Cross-Validation and Uncertainty Determination for Randomized Neural Networks with Applications to Mobile Sensors
This work addresses the challenge of improving prediction accuracy and quantifying uncertainty for randomized neural networks, which is important for researchers and practitioners deploying AI on resource-constrained mobile sensors.
This paper explores supervised learning with randomized neural networks, particularly for mobile sensors with limited resources and non-stationary data. It proposes a cross-validation approach to manage the inherent randomness and improve out-of-sample performance, along with a computationally efficient two-stage estimation method for determining confidence intervals for the prediction error.

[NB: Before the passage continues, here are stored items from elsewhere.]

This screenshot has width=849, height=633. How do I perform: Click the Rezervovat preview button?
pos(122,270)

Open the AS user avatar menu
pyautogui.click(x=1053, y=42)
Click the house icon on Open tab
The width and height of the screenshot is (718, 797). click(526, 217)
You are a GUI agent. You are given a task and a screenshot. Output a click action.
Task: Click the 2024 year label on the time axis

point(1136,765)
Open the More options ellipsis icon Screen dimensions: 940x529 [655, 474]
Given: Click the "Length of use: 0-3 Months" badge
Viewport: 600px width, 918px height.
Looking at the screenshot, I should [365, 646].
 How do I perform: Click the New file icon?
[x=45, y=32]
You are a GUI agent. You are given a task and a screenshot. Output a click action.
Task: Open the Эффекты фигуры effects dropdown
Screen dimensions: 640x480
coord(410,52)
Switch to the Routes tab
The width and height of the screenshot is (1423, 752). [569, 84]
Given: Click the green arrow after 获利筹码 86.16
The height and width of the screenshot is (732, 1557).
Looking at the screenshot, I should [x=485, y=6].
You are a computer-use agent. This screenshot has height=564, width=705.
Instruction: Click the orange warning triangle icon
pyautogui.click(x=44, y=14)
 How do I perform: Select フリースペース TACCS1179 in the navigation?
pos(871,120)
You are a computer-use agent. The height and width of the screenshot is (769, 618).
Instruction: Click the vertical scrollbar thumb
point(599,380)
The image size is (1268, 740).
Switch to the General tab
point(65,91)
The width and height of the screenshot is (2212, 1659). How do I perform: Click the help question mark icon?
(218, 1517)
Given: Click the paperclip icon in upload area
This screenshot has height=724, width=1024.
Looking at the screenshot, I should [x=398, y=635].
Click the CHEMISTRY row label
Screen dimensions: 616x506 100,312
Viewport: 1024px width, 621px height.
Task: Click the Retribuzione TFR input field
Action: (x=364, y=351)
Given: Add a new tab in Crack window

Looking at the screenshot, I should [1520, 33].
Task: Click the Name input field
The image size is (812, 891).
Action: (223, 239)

Randomized artificial neural networks such as extreme learning machines provide an attractive and efficient method for supervised learning under limited computing ressources and green machine learning. This especially applies when equipping mobile devices (sensors) with weak artificial intelligence. Results are discussed about supervised learning with such networks and regression methods in terms of consistency and bounds for the generalization and prediction error. Especially, some recent results are reviewed addressing learning with data sampled by moving sensors leading to non-stationary and dependent samples. As randomized networks lead to random out-of-sample performance measures, we study a cross-validation approach to handle the randomness and make use of it to improve out-of-sample performance. Additionally, a computationally efficient approach to determine the resulting uncertainty in terms of a confidence interval for the mean out-of-sample prediction error is discussed based on two-stage estimation. The approach is applied to a prediction problem arising in vehicle integrated photovoltaics.